First, before federal regulators give special treatment to groups that fly the banner of federalism (a practice I describe in the article), they ought to require some proof that the groups actually represent states and an indication of the extent to which they do so. One way to do this would be to establish guidelines to help agencies sort among different state interest groups. Specifically, the Office of Management and Budget’s (OMB) guidance on federalism should be revised to instruct agencies to give priority to state interest groups that disclose their members, funding, and the extent of support for a particular position. The OMB guidance should caution agencies about giving deference to a “state” position when it turns out to be the product of only a plurality of states, when a “state” interest group principally advances private interests, or when there is other evidence that states’ views are deeply divided. (An agency might, of course, still adhere to any suggestions it finds independently advisable.)

Second, the special consultations that federal regulators often hold with state interest groups ought to afford opportunities for agencies to learn from the diversity of states’ knowledge and experience. That is a substantial reason for prioritizing these consultations; the justification for them wanes if they offer only generic, state-power talking points. True, other voices in the process can provide some of the information that state interest groups do not, but states themselves will sometimes be the best sources of information relevant to the implementation of federal regulation. To the extent that state interest groups do not convey individualized expertise, agencies should be instructed to reach out further and contact states on an individual basis. There is precedent for this type of outreach in recent efforts by the U.S. Department of Health and Human Services, the U.S. Environmental Protection Agency, and other agencies.

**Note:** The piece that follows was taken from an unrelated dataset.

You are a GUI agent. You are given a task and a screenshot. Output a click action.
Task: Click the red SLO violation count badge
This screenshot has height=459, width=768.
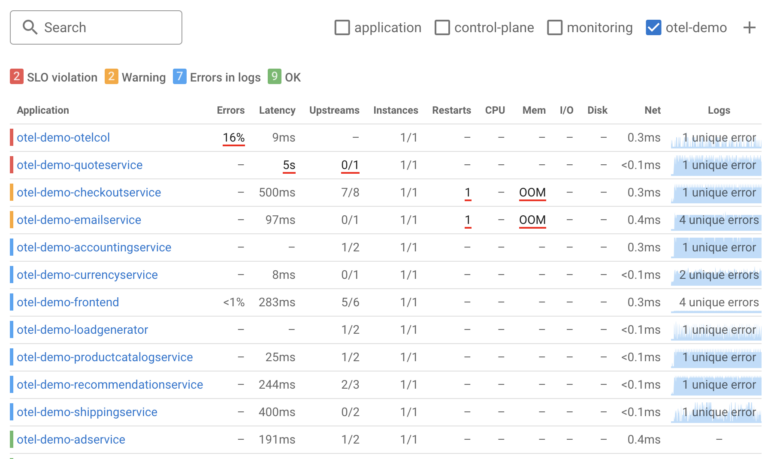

This essay and my recent article seek to highlight the subtle costs and tradeoffs of state interest groups that sometimes get lost in the praise for administrative federalism. State interest groups are an important and underappreciated feature of the administrative law universe, and their characteristics illuminate complexity behind the federalism label.

Miriam Seifter

Miriam Seifter is an Assistant Professor at the University of Wisconsin Law School. This post draws on her article, States as Interest Groups in the Administrative Process, which recently appeared in the Virginia Law Review.